Hello! i can't see anything wrong with your setup, what is weird is that Moodle did not return any error message. Any error in the LTI protocol would be displayed in the bodyReceived section of the error object. I imagine this might be something related to the lack of https, but i can't be sure.

Would it be possible for me to have access even as a student to this test Moodle, so i can analyze the network and see if i can spot the issue?

[kimon-satan]

Okay I've made an account with site admin access for you but is there a way to DM you to share credentials ? I'll also try tomorrow to sort out certs for both sites so I can try with https

[Cvmcosta]

You can send the credentials to cvmcosta@gmail.com. Thanks!

[kimon-satan]

I'm not sure how but I solved it now.

My suspicion was two basic things wrong

1. a forward slash after the server URL in moodle ? (perhaps)
2. you need to be enrolled on the moodle course (site admins have access to all courses so this is confusing)

I can't see anything else that I changed.
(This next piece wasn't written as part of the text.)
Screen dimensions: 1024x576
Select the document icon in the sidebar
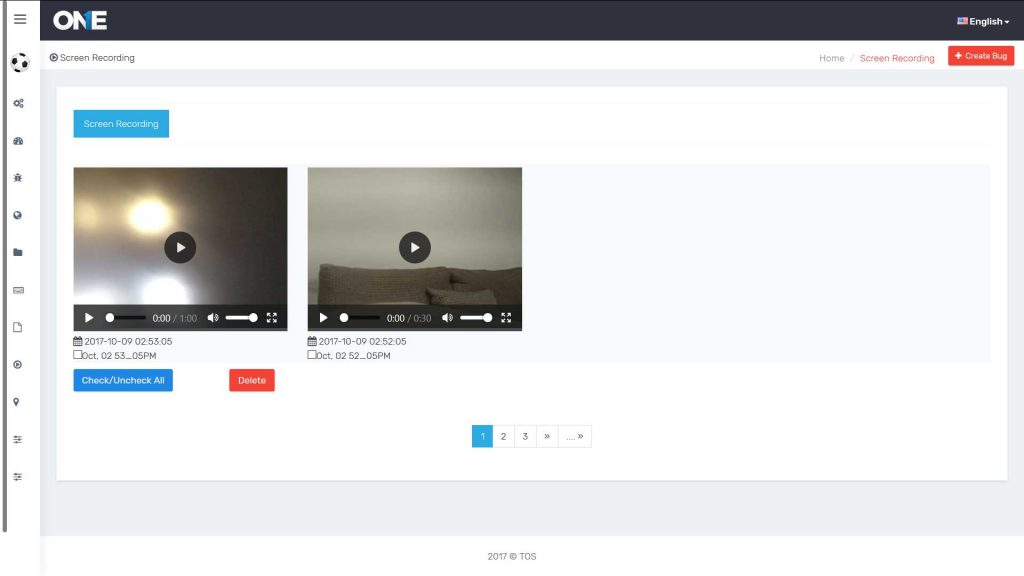coord(17,325)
In any case I have it working locally and remotely. Thanks

[Cvmcosta]

Hello @kimon-satan! Sorry i wasn't able to test the issue yesterday. I am happy you figured it out!
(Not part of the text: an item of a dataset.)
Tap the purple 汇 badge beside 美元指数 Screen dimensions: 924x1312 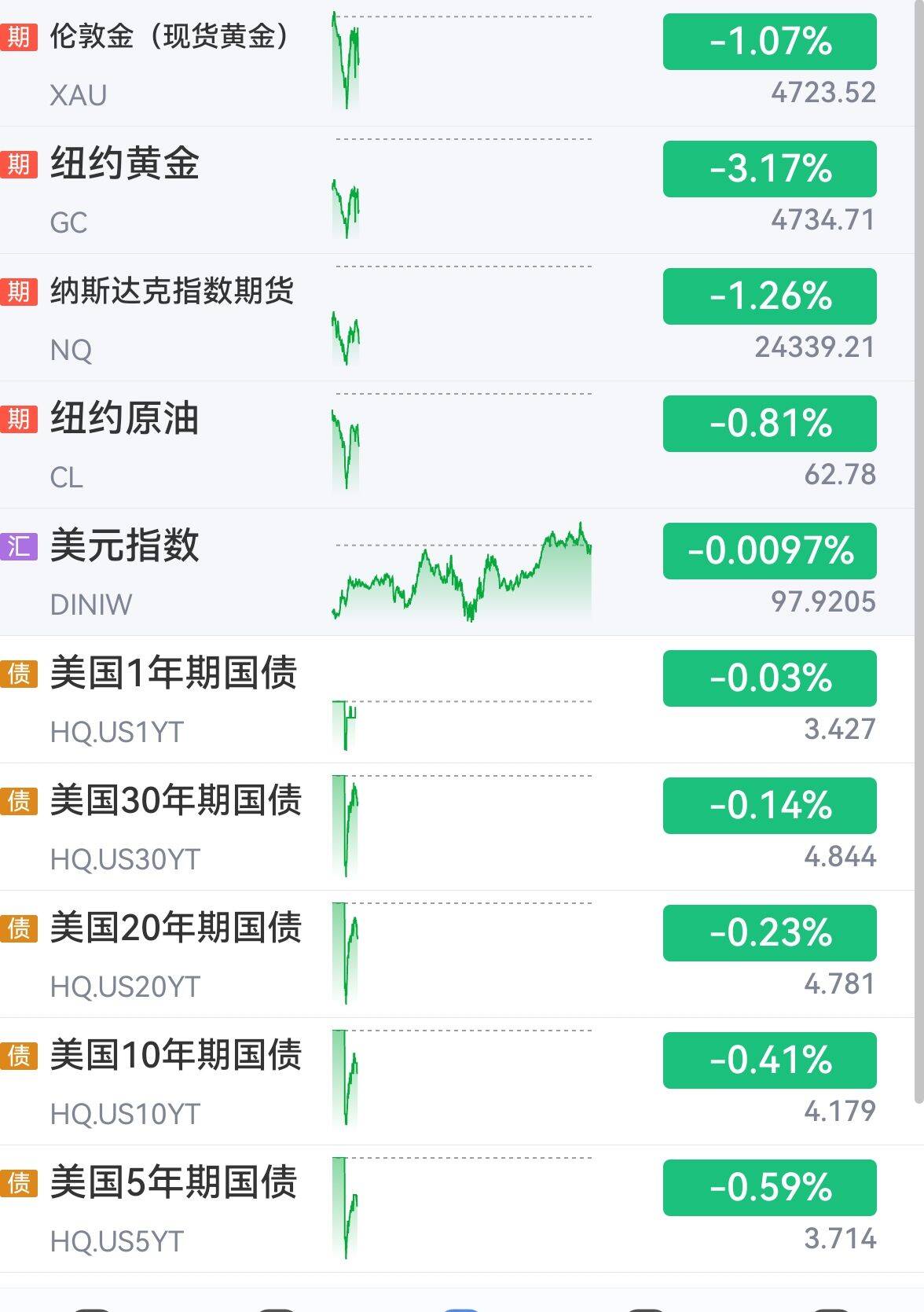click(x=19, y=546)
The issue was probably the forward slash, since Moodle lets you launch to applications you're not enrolled in if you are the admin.

[mayank-kabra2001]

Hi, I have written everything correct!! I am still getting unregistered platform error. Can someone help me out ?

[Cvmcosta]

Hello @mayank-kabra2001 Can you please check in the network tab the login request and its payload? We are looking specifically for the iss and client_id claims. These should match the url and clientId fields in your registration. If they match, i'd check the database to make sure the registration is actually completing correctly.